For Gretchen Kimsey, wife of Bishop Rustin Kimsey of eastern Oregon, her job as a Catholic school pre-kindergarten teacher has helped nurture her own sense of being a person, not a role. “We still get introduced as ‘the lovely wives’ on occasion, but we’ve learned to be gracious about it,” she said.

“Our diocese is huge, and it was an unfamiliar jurisdiction for us, so that was a lonely, difficult time,” she said. Today, she jokes about being the driver as the couple travels to the far-flung parishes of the eastern Oregon diocese. “I am another set of ears for my husband in his ministry,” she said. “Sometimes people will say things to me they might not say to the bishop. Bishops receive a lot of glory.

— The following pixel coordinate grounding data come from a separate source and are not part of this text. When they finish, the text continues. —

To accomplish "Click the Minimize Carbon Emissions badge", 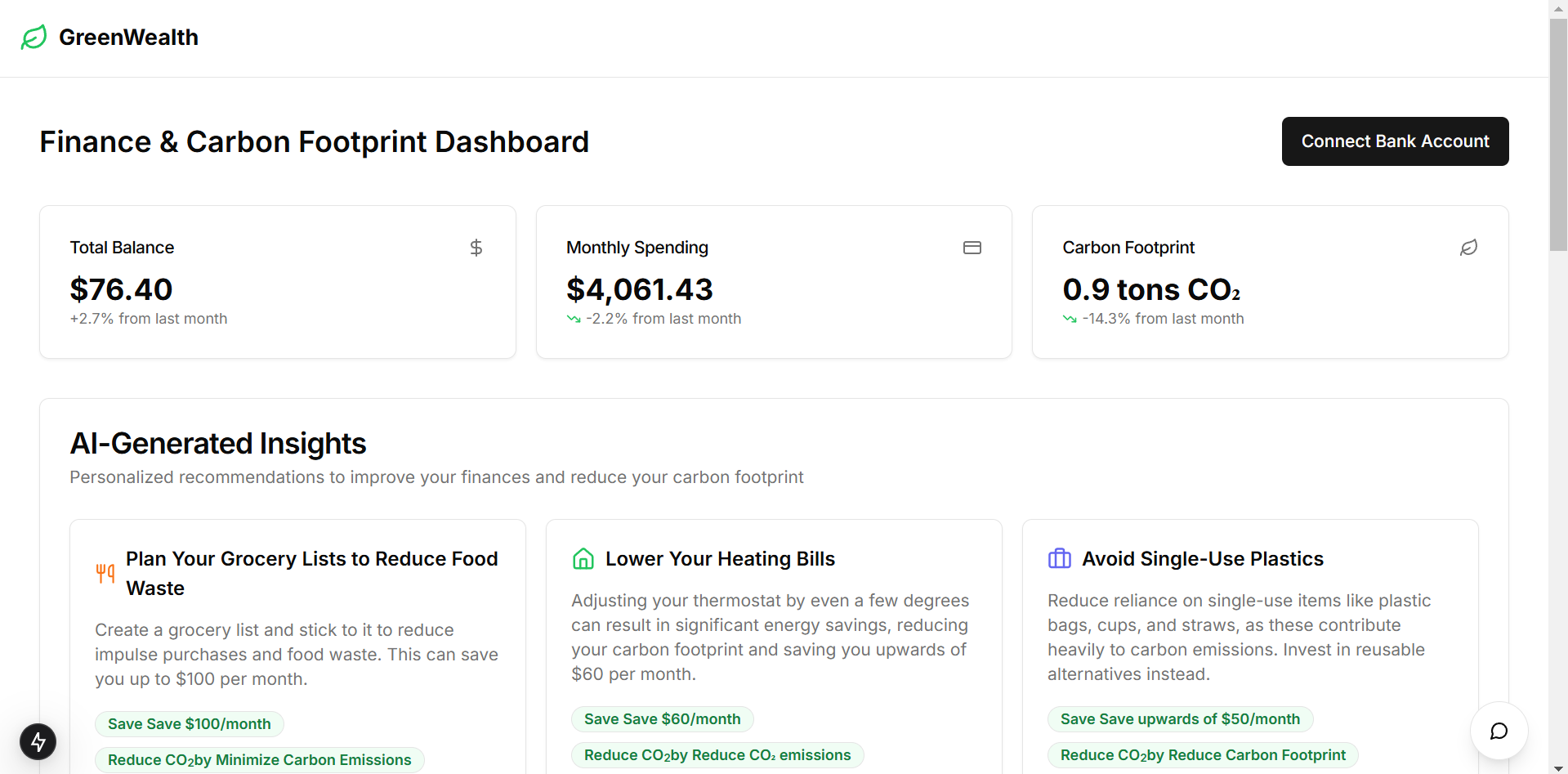I will point(260,760).
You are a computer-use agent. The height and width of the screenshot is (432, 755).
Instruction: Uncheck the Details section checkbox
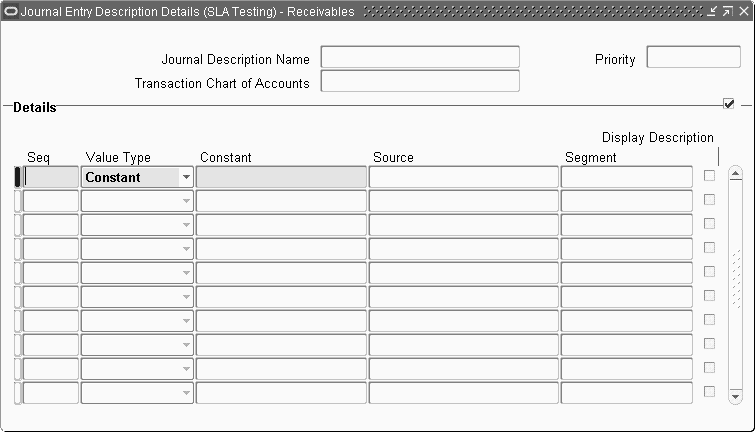click(x=729, y=104)
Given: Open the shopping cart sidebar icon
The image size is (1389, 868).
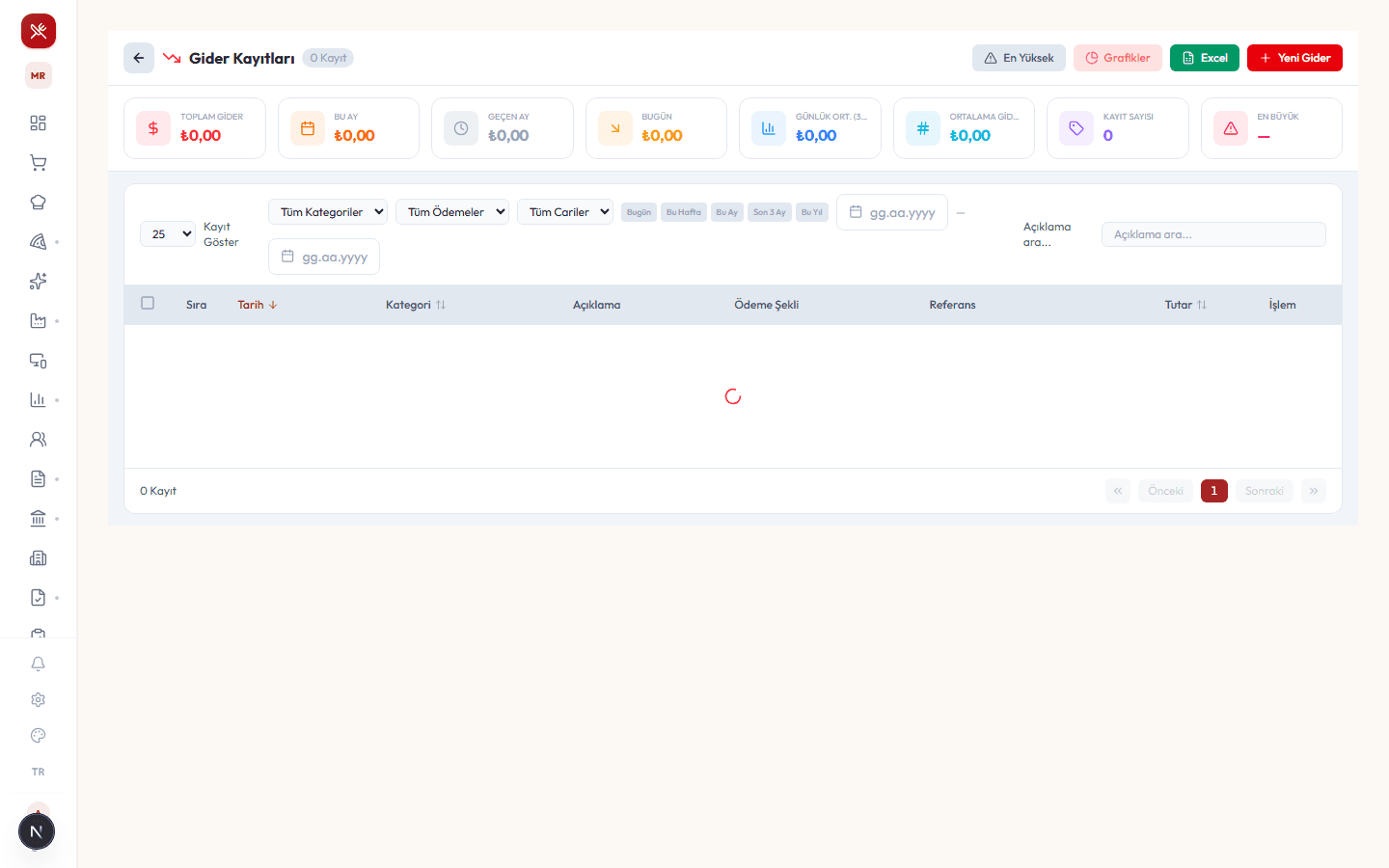Looking at the screenshot, I should (x=38, y=163).
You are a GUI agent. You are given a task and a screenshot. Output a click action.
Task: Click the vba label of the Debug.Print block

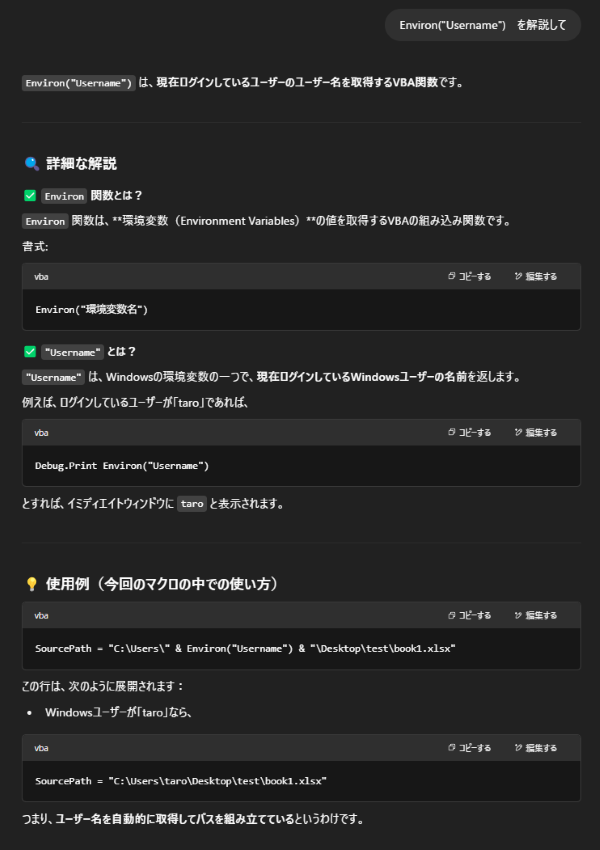click(41, 433)
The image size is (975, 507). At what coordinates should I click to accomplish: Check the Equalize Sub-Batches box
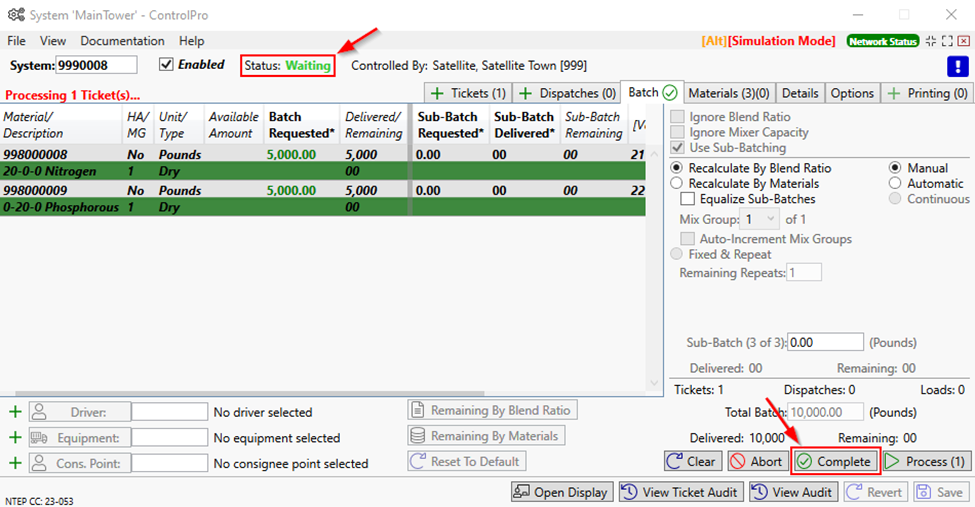(x=687, y=199)
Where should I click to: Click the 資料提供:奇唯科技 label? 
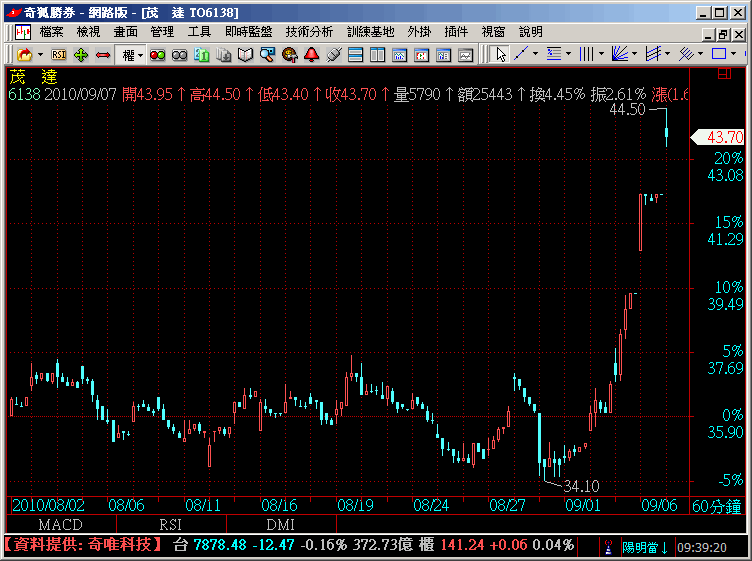[83, 545]
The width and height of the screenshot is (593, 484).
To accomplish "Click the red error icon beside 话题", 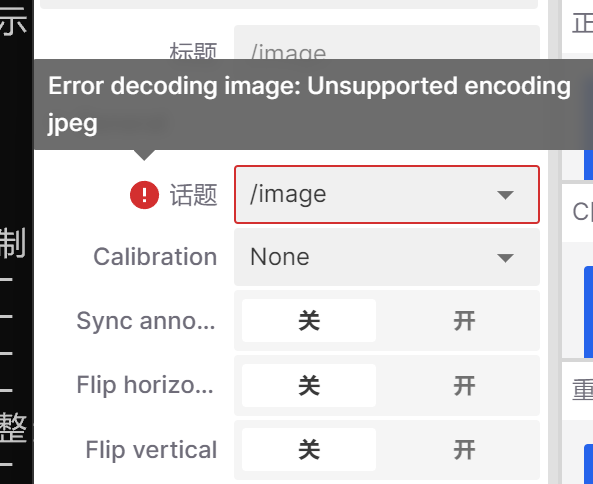I will pyautogui.click(x=144, y=195).
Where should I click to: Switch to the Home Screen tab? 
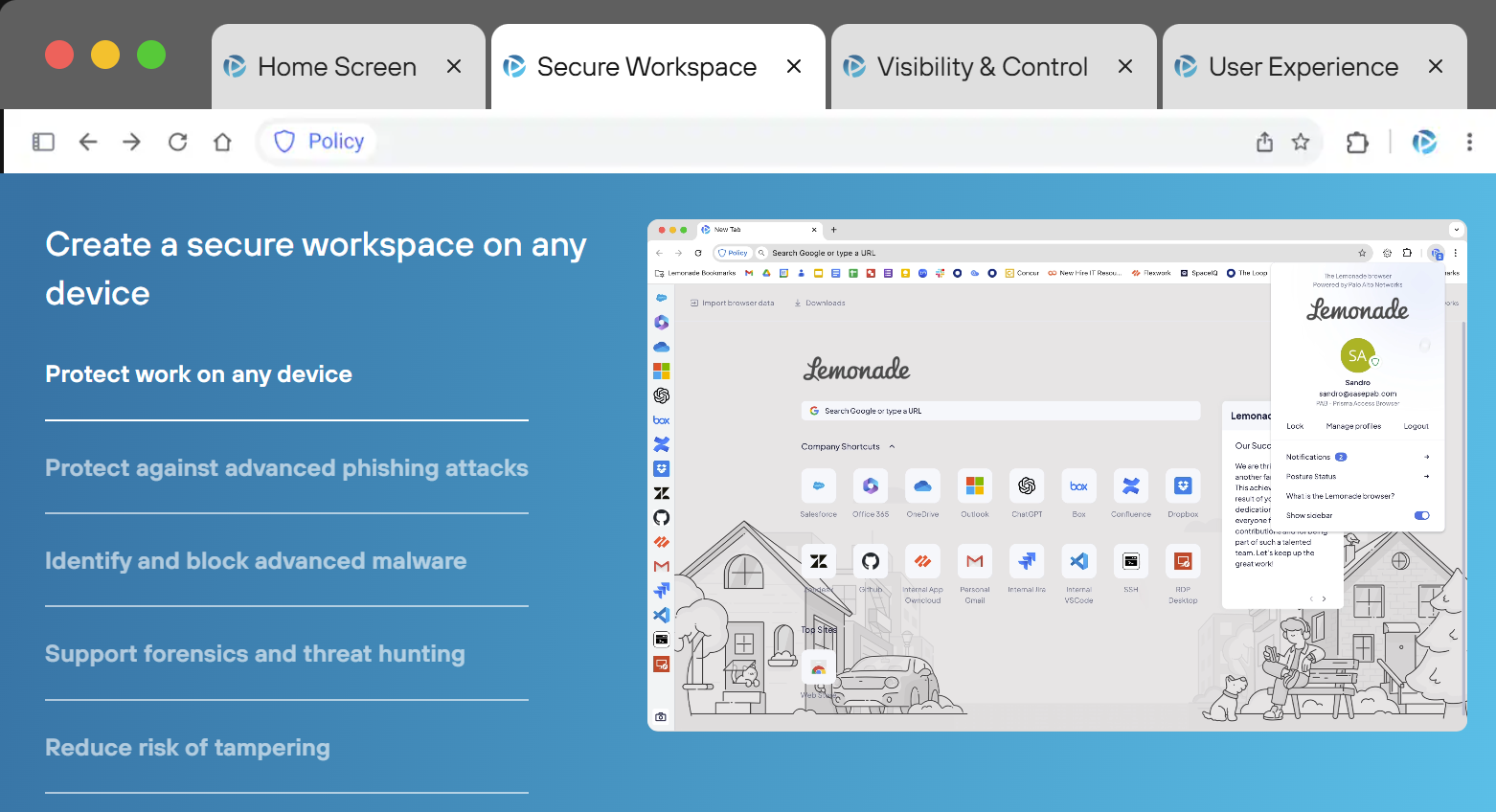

I think we help them stay grounded in the midst of all that.”

“The bishop is the pastor of the priests, too,” she added. “I know that personnel problems, behavior problems of priests, weigh heavily on Rustin and that he can’t share that with me, but I’m aware of the toll it can take on him.”

Lynette Williams, wife of Bishop Arthur Williams Jr., suffragan of the diocese of Ohio, said, “I think they see Arthur as a whole person,” when asked about the impact of a spouse on the ministry of a bishop. “He doesn’t seem as scary to others when people can see us as a couple. I see my role in keeping the boundaries -- when to say, ‘Whoa, way too much has gone out.’ ”

Williams was teaching at a Catholic high school when her husband was named a bishop a year after their marriage in 1985. “I knew that something was going to have to give, and it was my job.” She keeps her hand in teaching, however, by tutoring.

“It’s up to us to say ‘time out,’ ” Barbara Payne, the soft-spoken wife of Bishop Claude Payne of the Houston/Galveston diocese, said. Married for 44 years, she and her husband now spend more time together than ever. “The children are grown. We cared for our aging parents before they died. We travel to two churches each weekend, and I can’t sing in the choir anymore, but it’s been a very rich experience I wouldn’t trade,” she said.

Aida Alard, wife of Bishop Leo Alard of the Houston/Austin diocese, said she believes the ministry has brought them closer as a couple and closer to the people. “Our daughter has a learning disability, and I couldn’t believe the response we got when we shared that with people. We learned so many others were struggling with it. It was very liberating.”

Alard said she believes her husband is a better bishop because of her. “It’s a lonely job,” Bishop Alard said as the bishops and spouses prepared to board tour buses following a Sunday picnic in the park across from the Episcopal Cathedral of St. Paul. “Aida is my companion, my sojourner,” he said. “She makes my ministry more meaningful and brings me back to reality.”

“There’s no doubt they live a very defined existence,” the Rev. Jane Sigloh, newly appointed chaplain to the spouses, said. “When your spouse adds bishop to his or her name, it’s an entirely new turn in the road for them as ministers of Christ. I remind them that they don’t vow to give up fun, that they have to find a way to be public figures and private persons at the same time.”

Sigloh, now retired as rector of a church in Charlottesville, Va., helps the spouses develop what she termed a covenant spirituality -- bringing together the covenants of baptism, marriage and ordination. “I help them to see the episcopacy as an opportunity -- not a duty -- to express the love of God made manifest in all those vows. You’re given a text and you work within that word.”